*** Opening of RECORDS SUPPLIED ***

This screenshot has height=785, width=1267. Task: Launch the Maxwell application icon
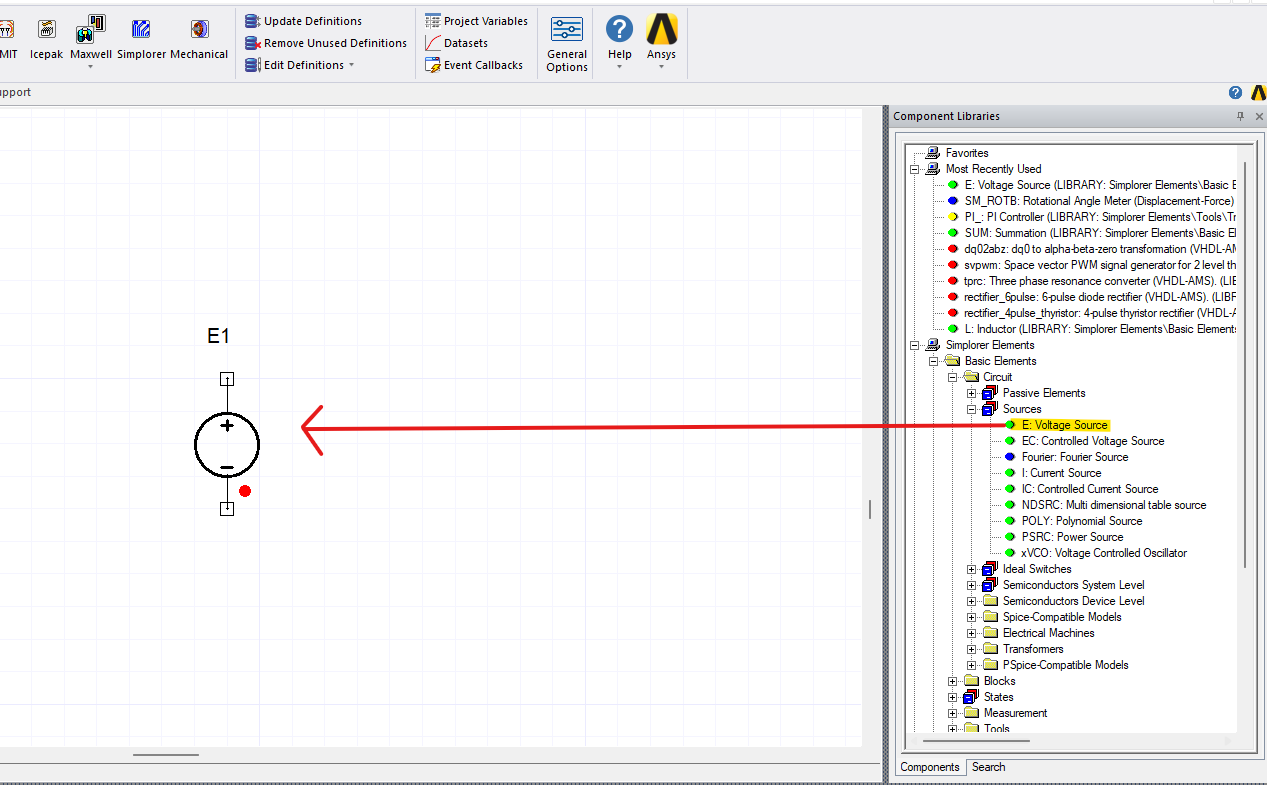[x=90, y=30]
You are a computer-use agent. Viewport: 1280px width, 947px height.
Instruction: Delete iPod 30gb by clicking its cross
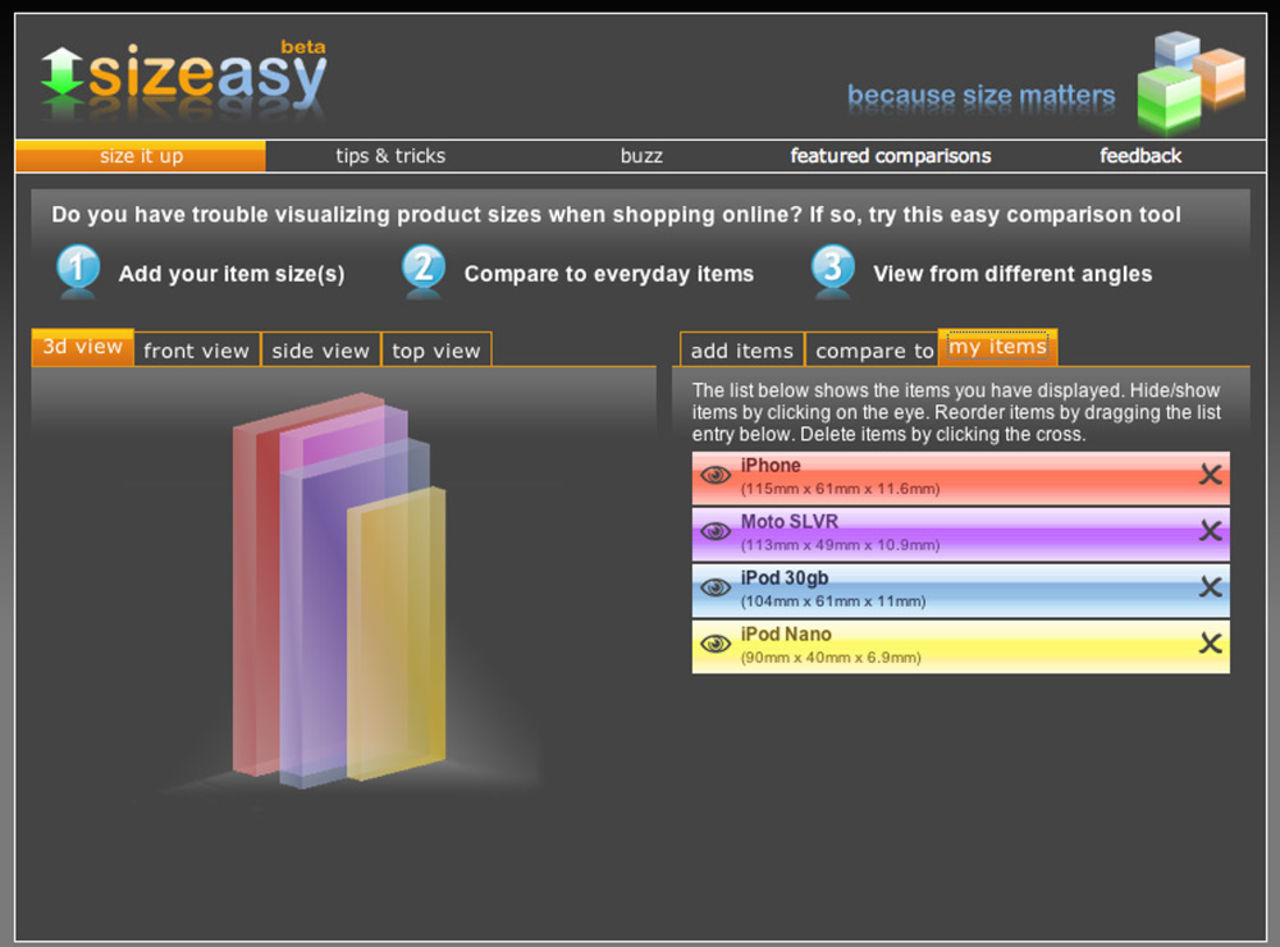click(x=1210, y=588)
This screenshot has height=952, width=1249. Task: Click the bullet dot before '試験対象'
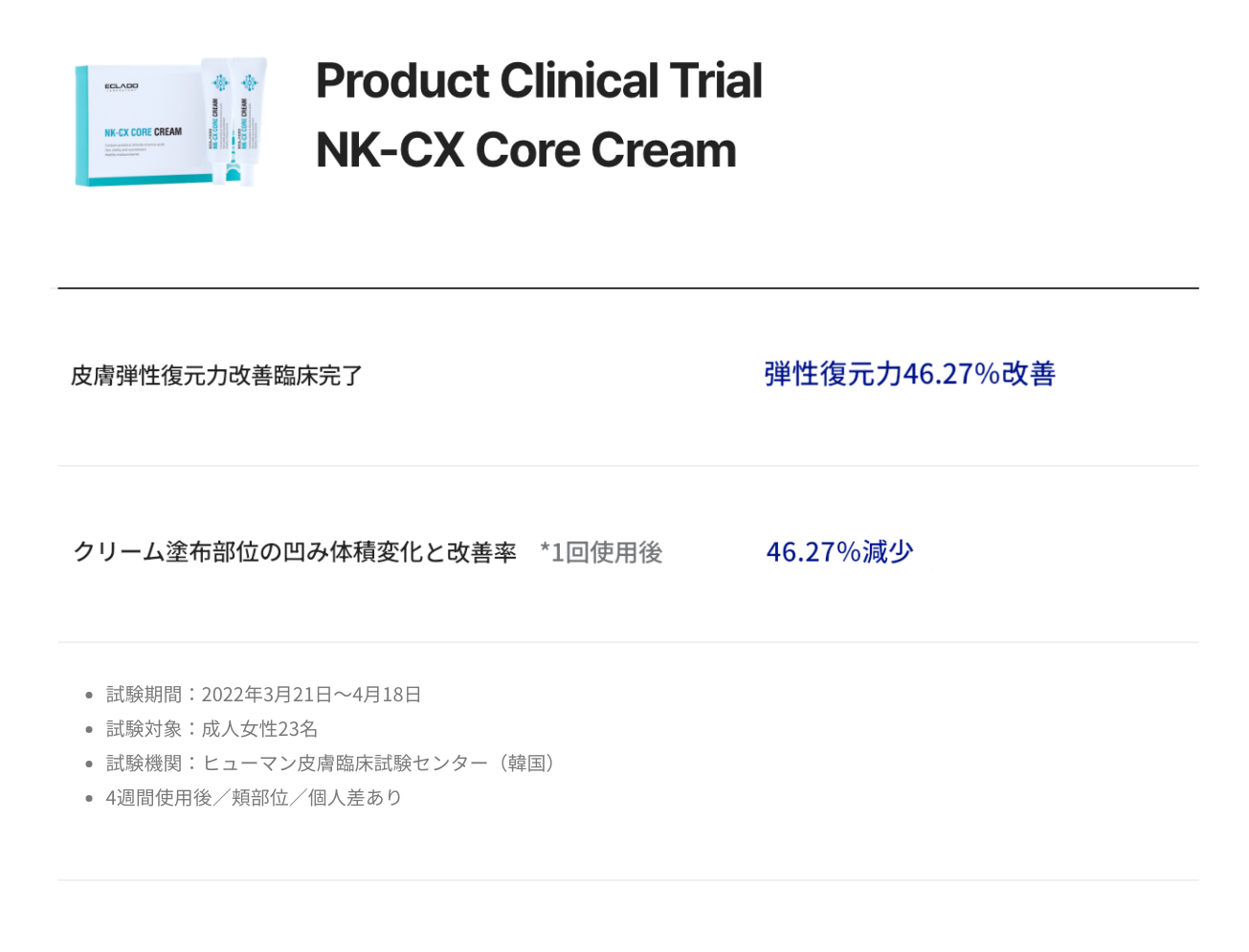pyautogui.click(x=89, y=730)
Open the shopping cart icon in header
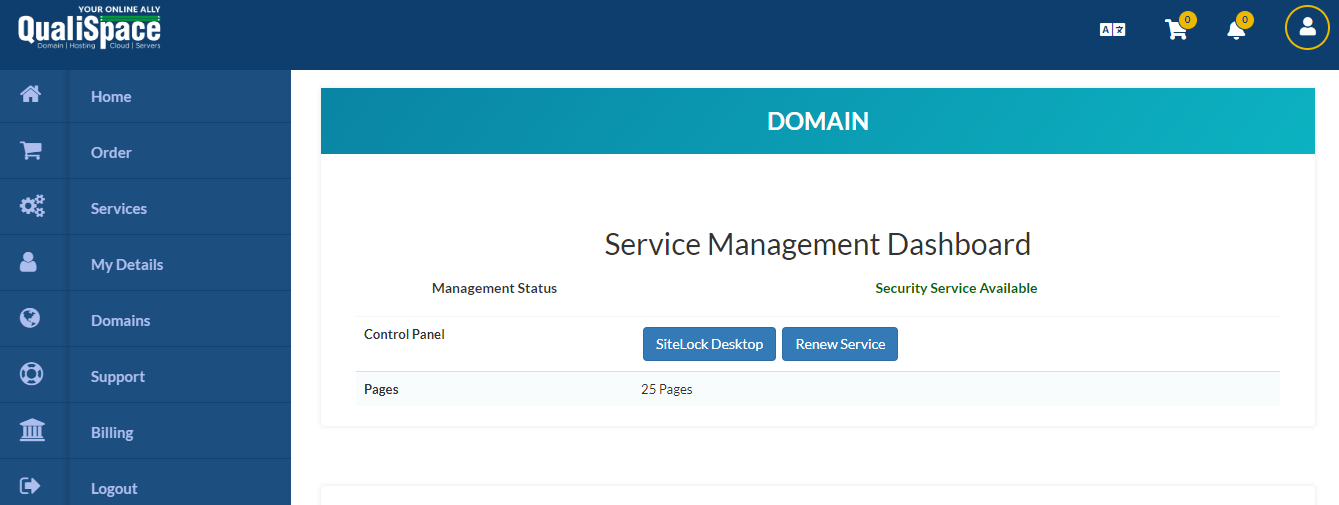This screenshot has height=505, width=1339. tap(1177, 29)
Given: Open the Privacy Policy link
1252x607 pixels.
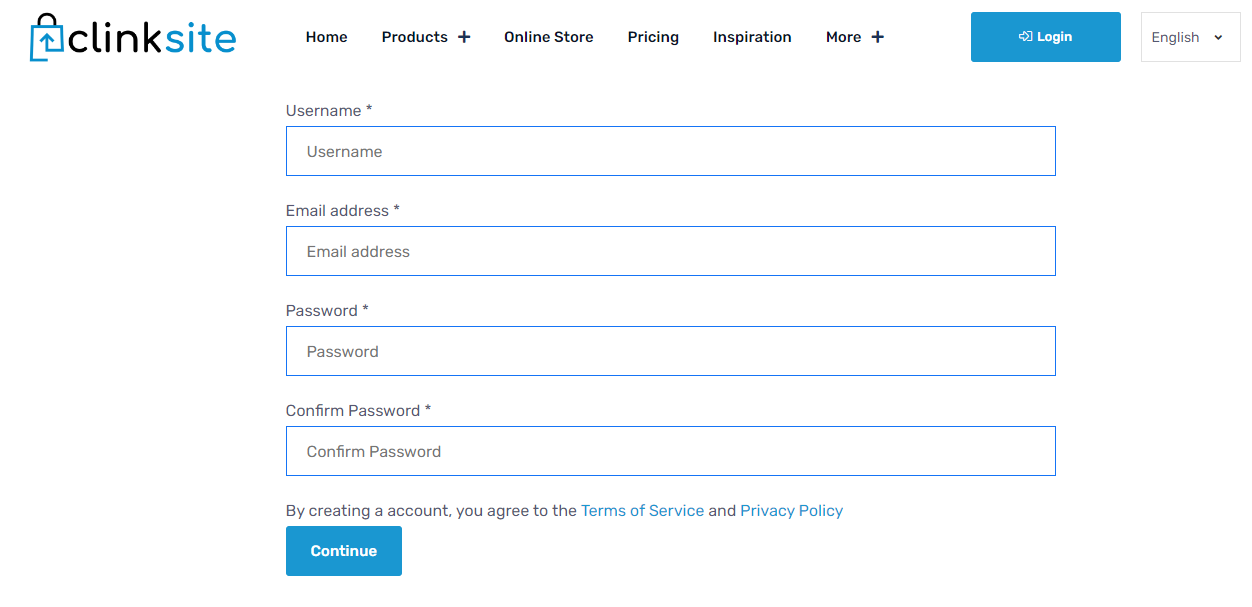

*** Close of RECORDS SUPPLIED ***

- _EXERCISE GOAL_
Exactly the lines from the one holding "Given: Open the Privacy Policy link" to the last line of the records above should be duplicated, with no pictures among them.

- _TASK RESPONSE_
Given: Open the Privacy Policy link
1252x607 pixels.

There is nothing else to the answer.